- [Assigned task]:
Extract every line between the one with "You are a GUI" and the end of the entries, both included, word for word and free of pictures.

- [Records for the exercise]:
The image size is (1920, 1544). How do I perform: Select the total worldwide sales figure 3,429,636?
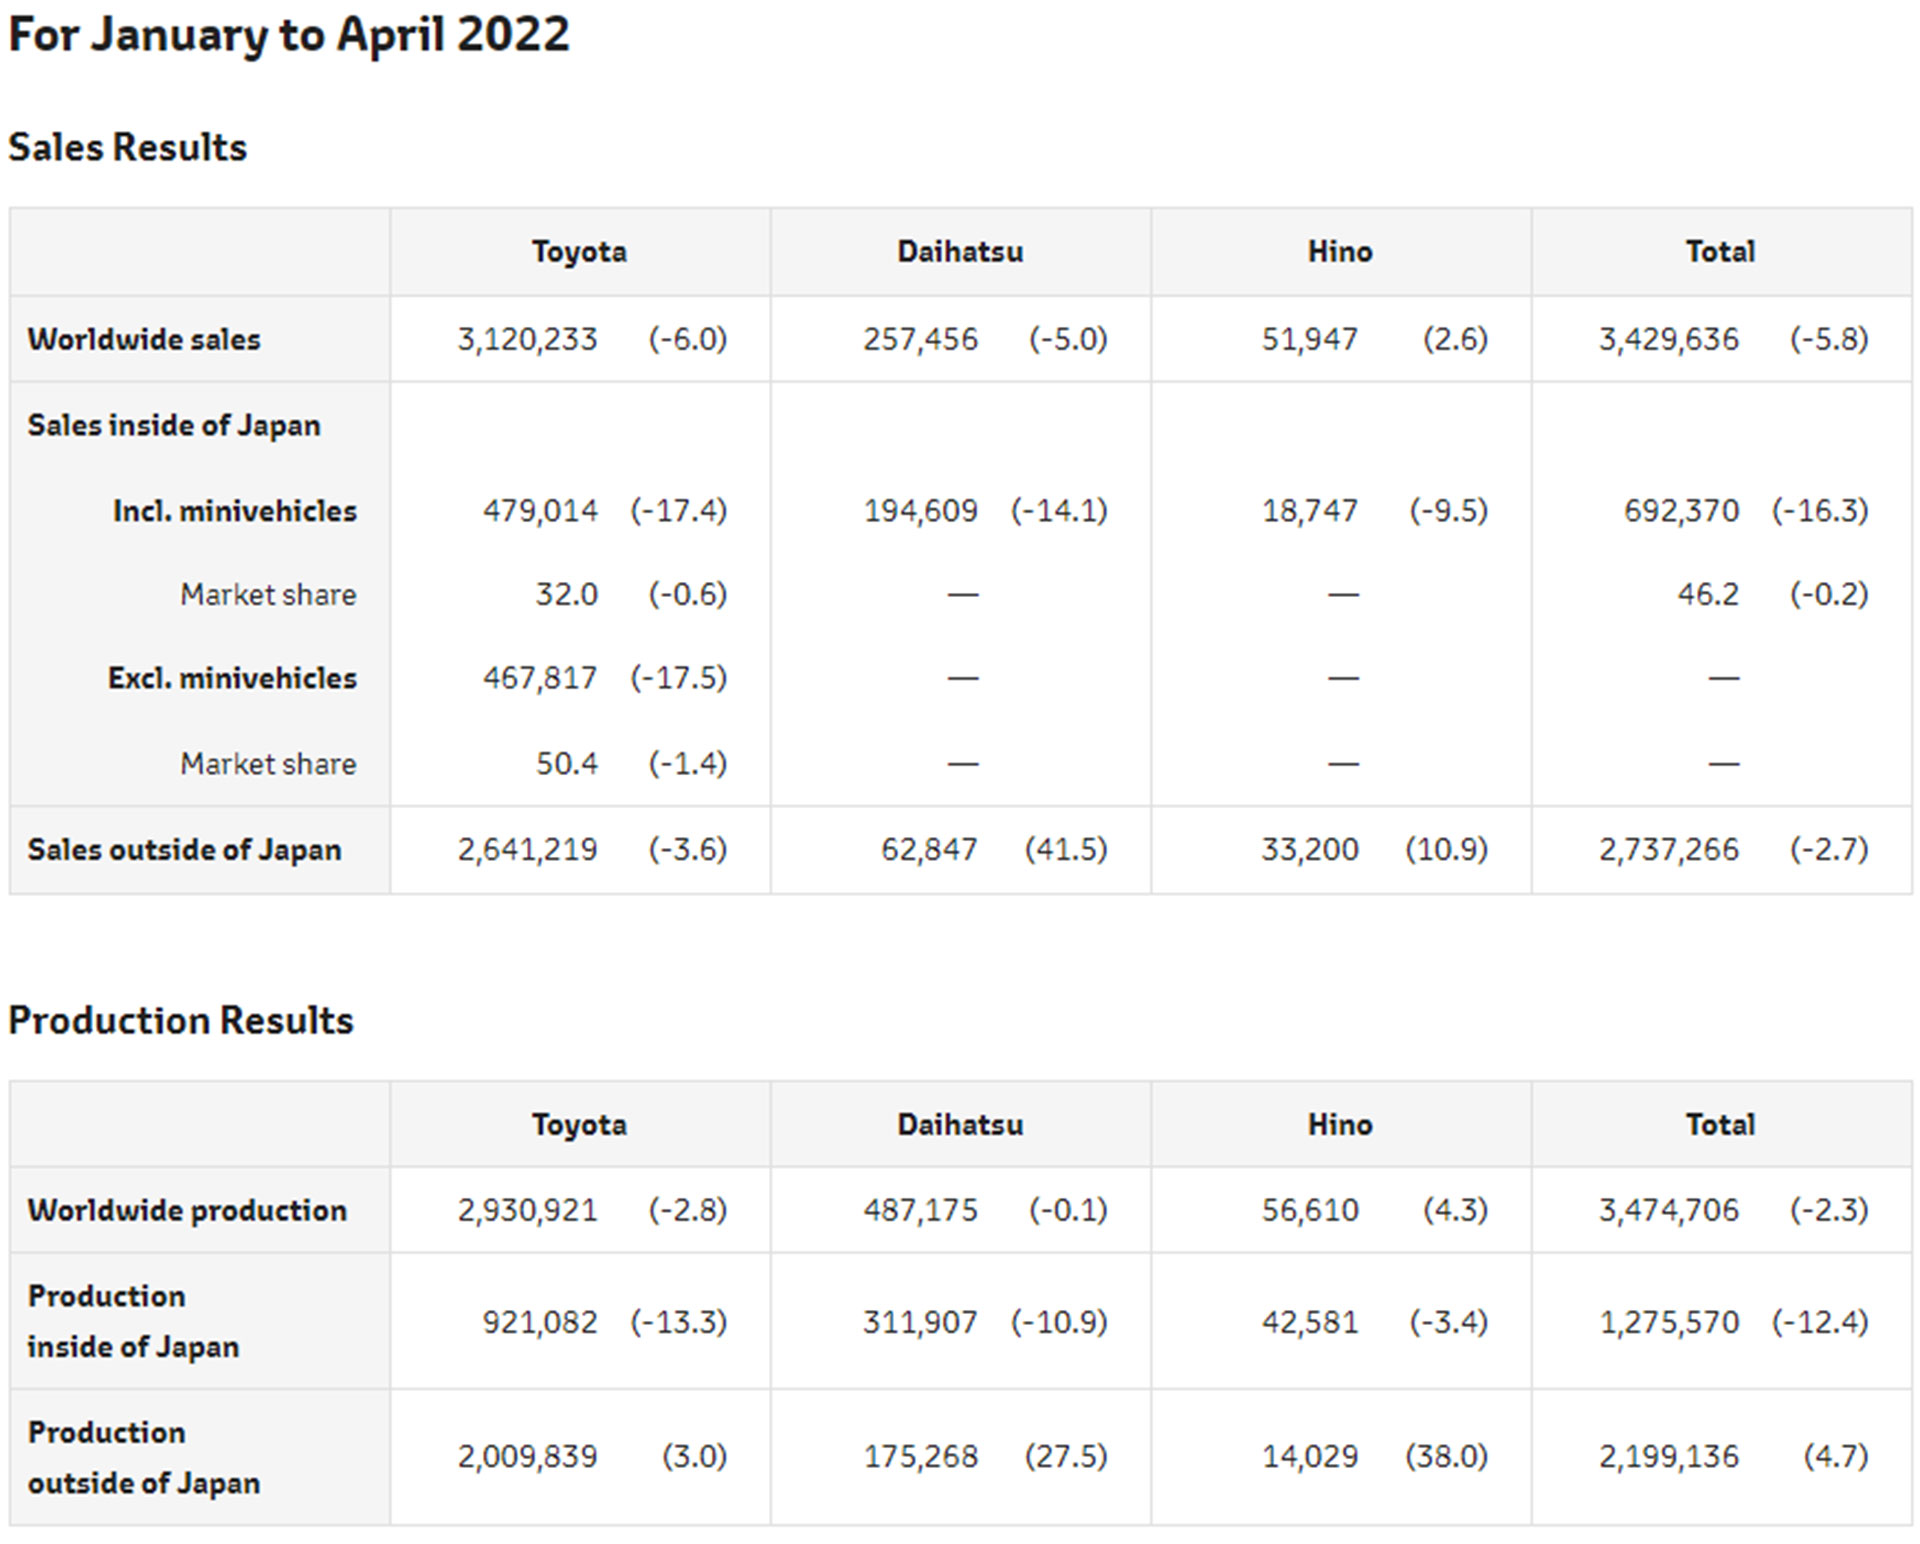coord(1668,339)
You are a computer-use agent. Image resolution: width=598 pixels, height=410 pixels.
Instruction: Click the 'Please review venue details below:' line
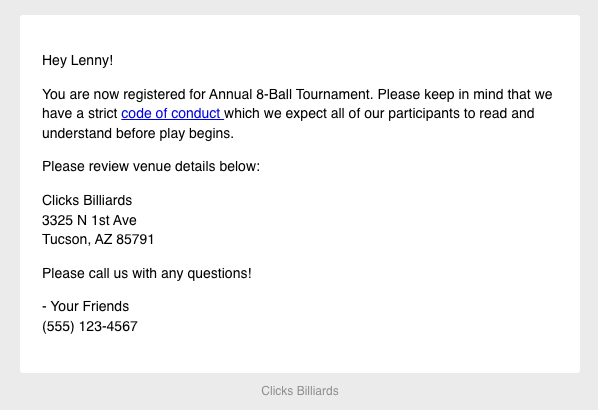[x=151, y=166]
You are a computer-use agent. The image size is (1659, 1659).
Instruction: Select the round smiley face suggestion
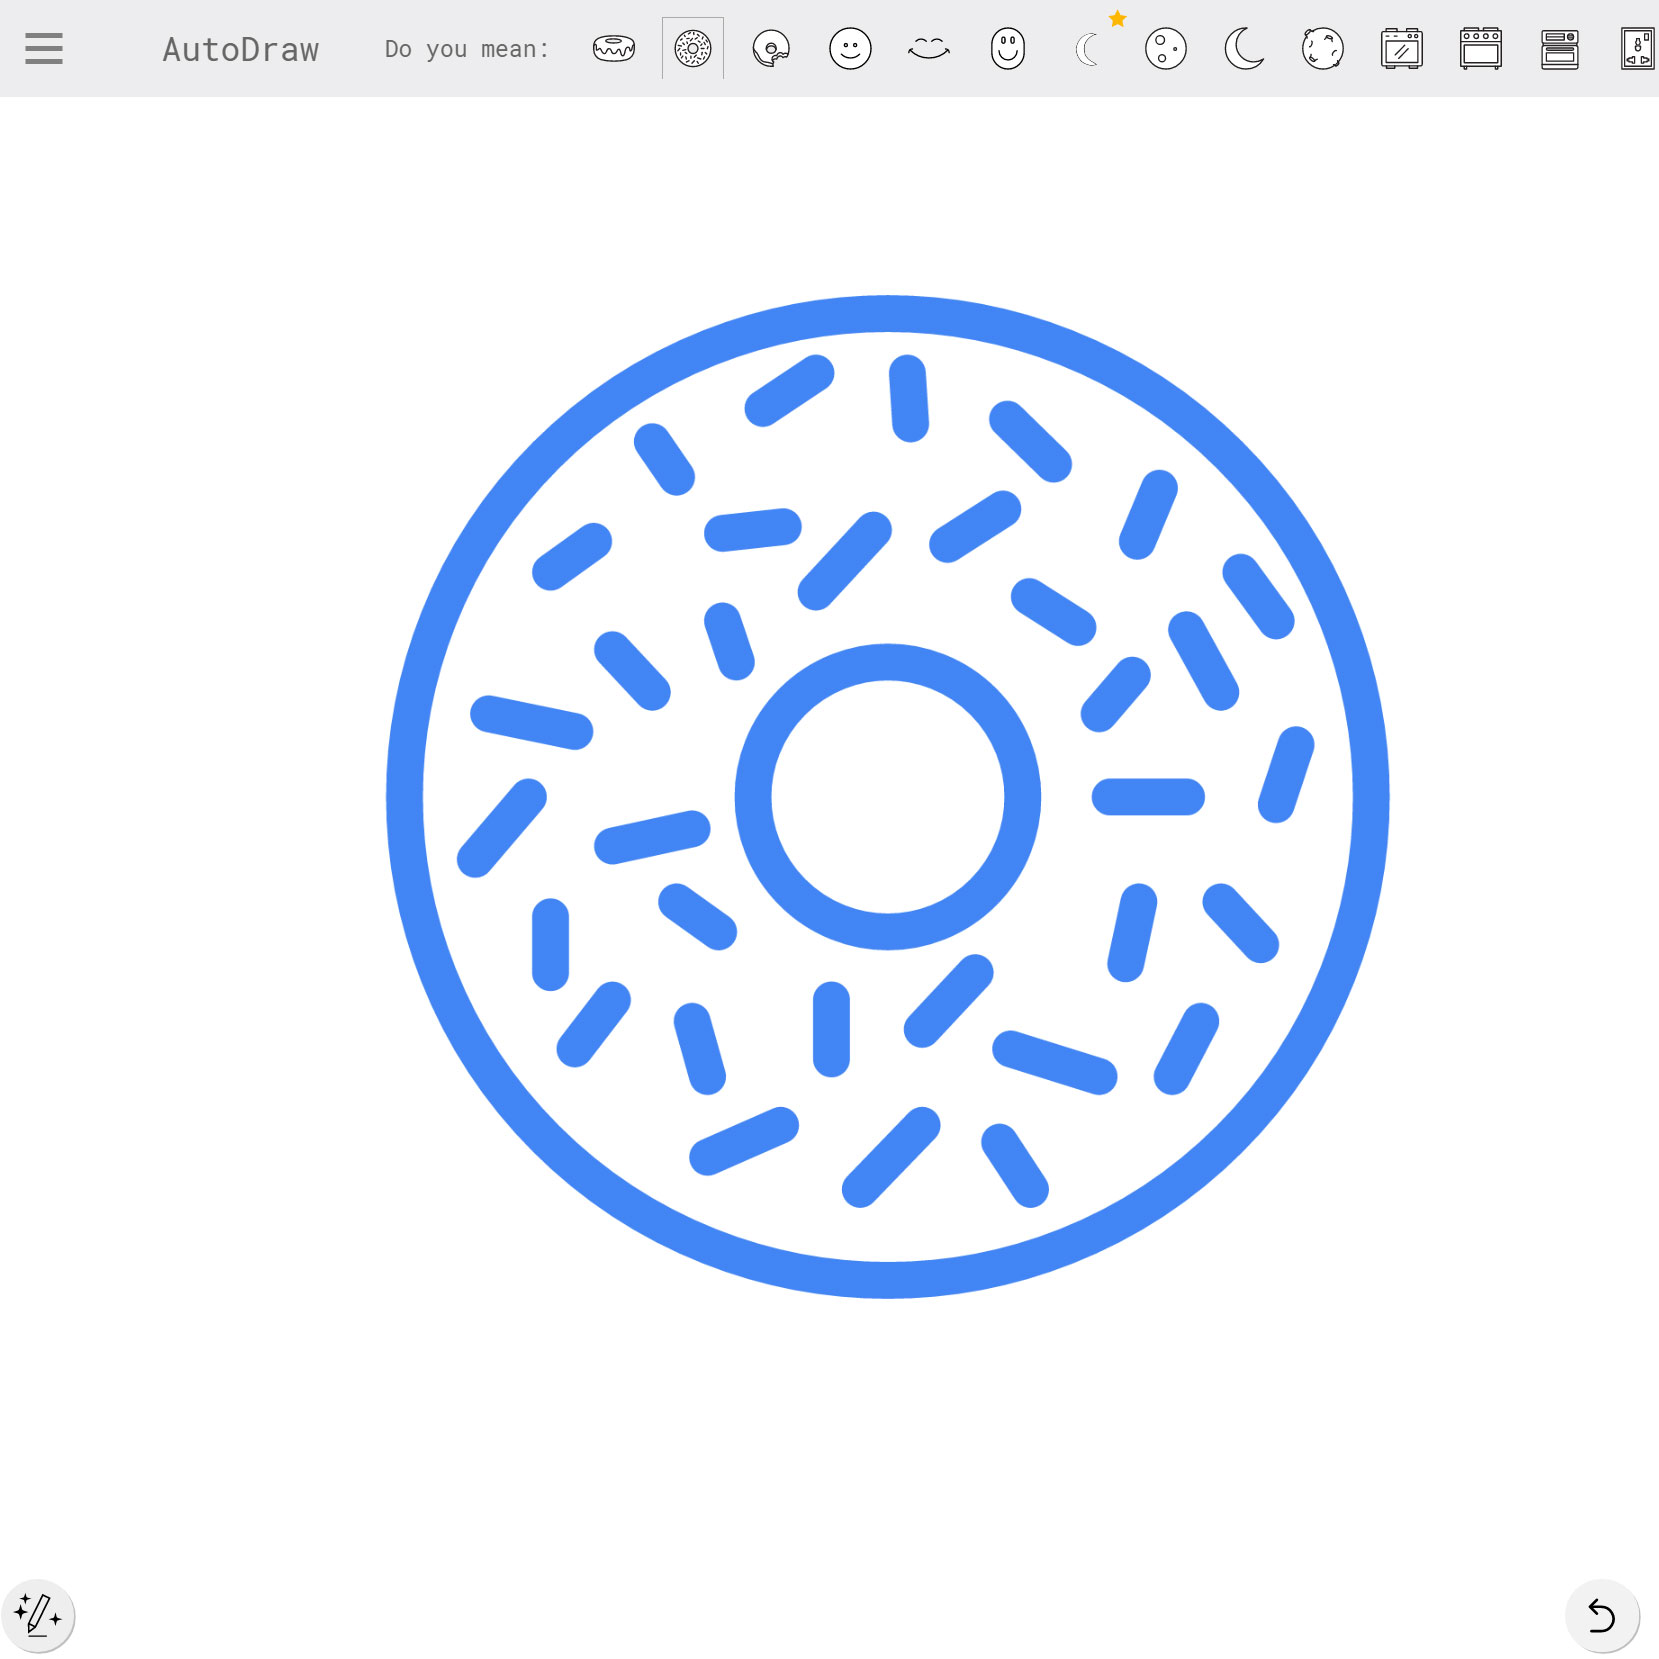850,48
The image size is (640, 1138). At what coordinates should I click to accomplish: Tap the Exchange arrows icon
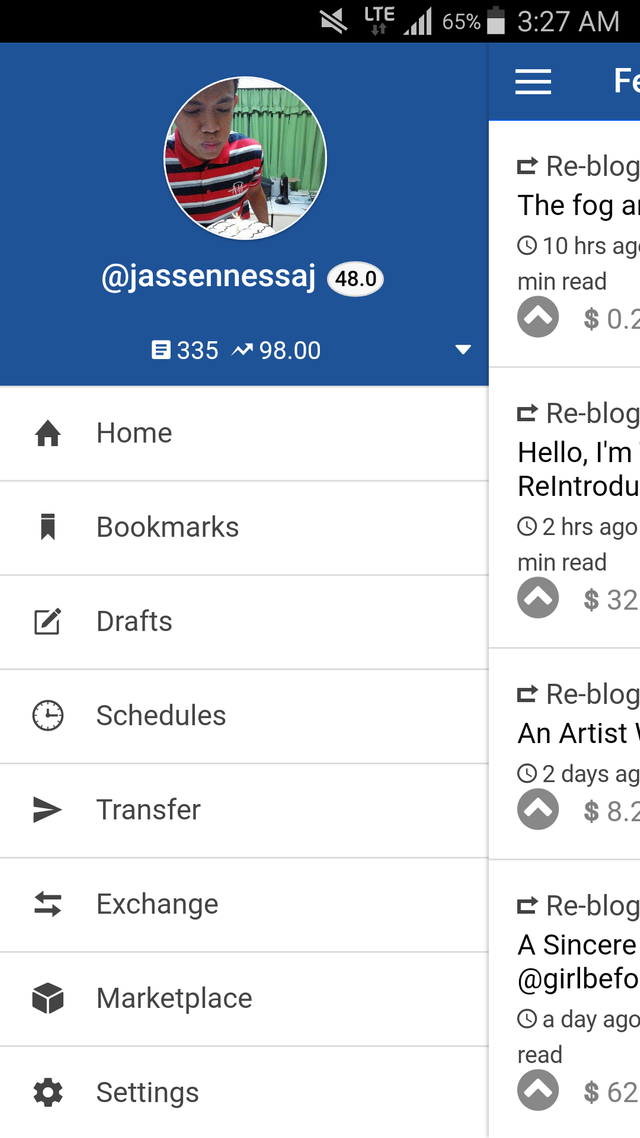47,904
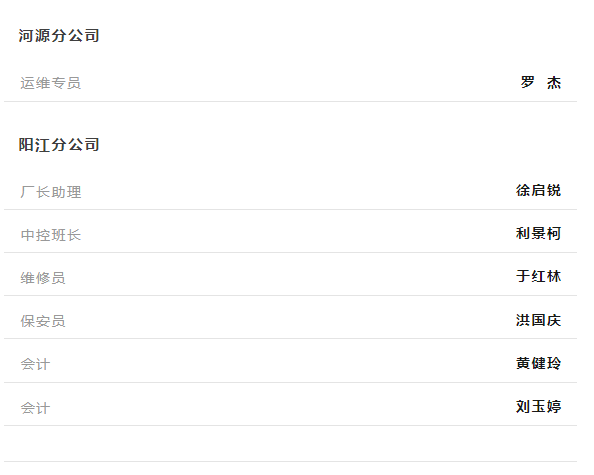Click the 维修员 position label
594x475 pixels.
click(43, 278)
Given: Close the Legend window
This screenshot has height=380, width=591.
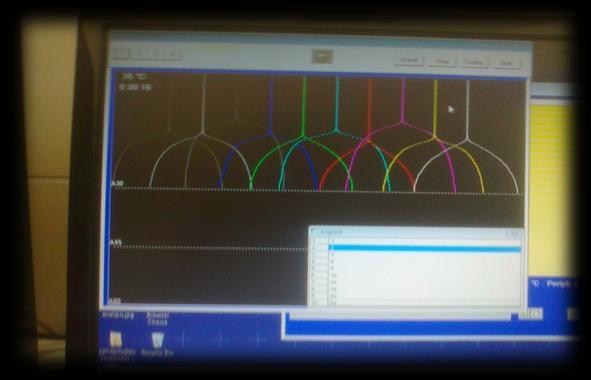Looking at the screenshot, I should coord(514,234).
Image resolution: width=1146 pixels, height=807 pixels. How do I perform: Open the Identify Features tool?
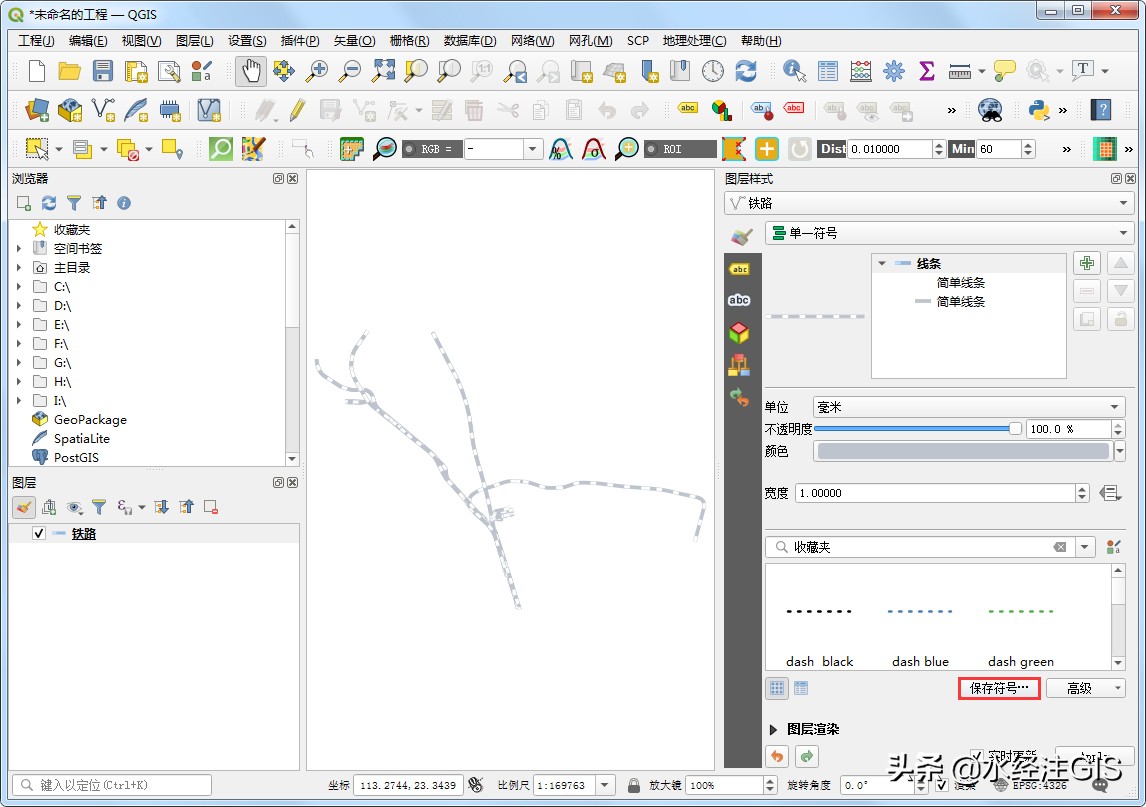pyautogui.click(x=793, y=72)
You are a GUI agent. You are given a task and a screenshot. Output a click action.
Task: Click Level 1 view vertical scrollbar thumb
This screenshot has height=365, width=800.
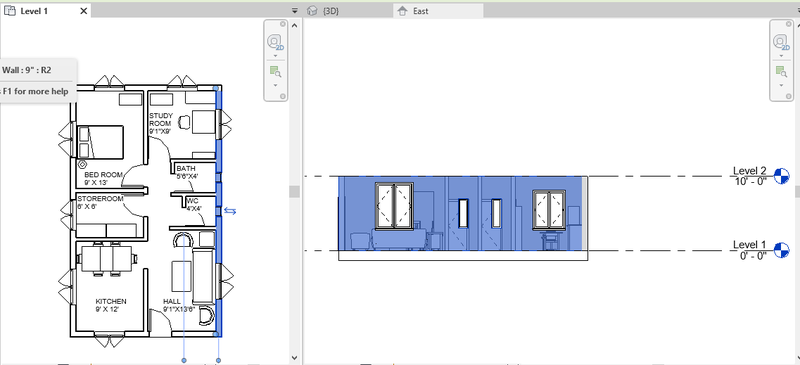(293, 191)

- [Result below]:
You are a GUI agent. You are given a task and a screenshot. Output a click action.
Task: Click Level 1 view vertical scrollbar thumb
This screenshot has height=365, width=800.
(293, 191)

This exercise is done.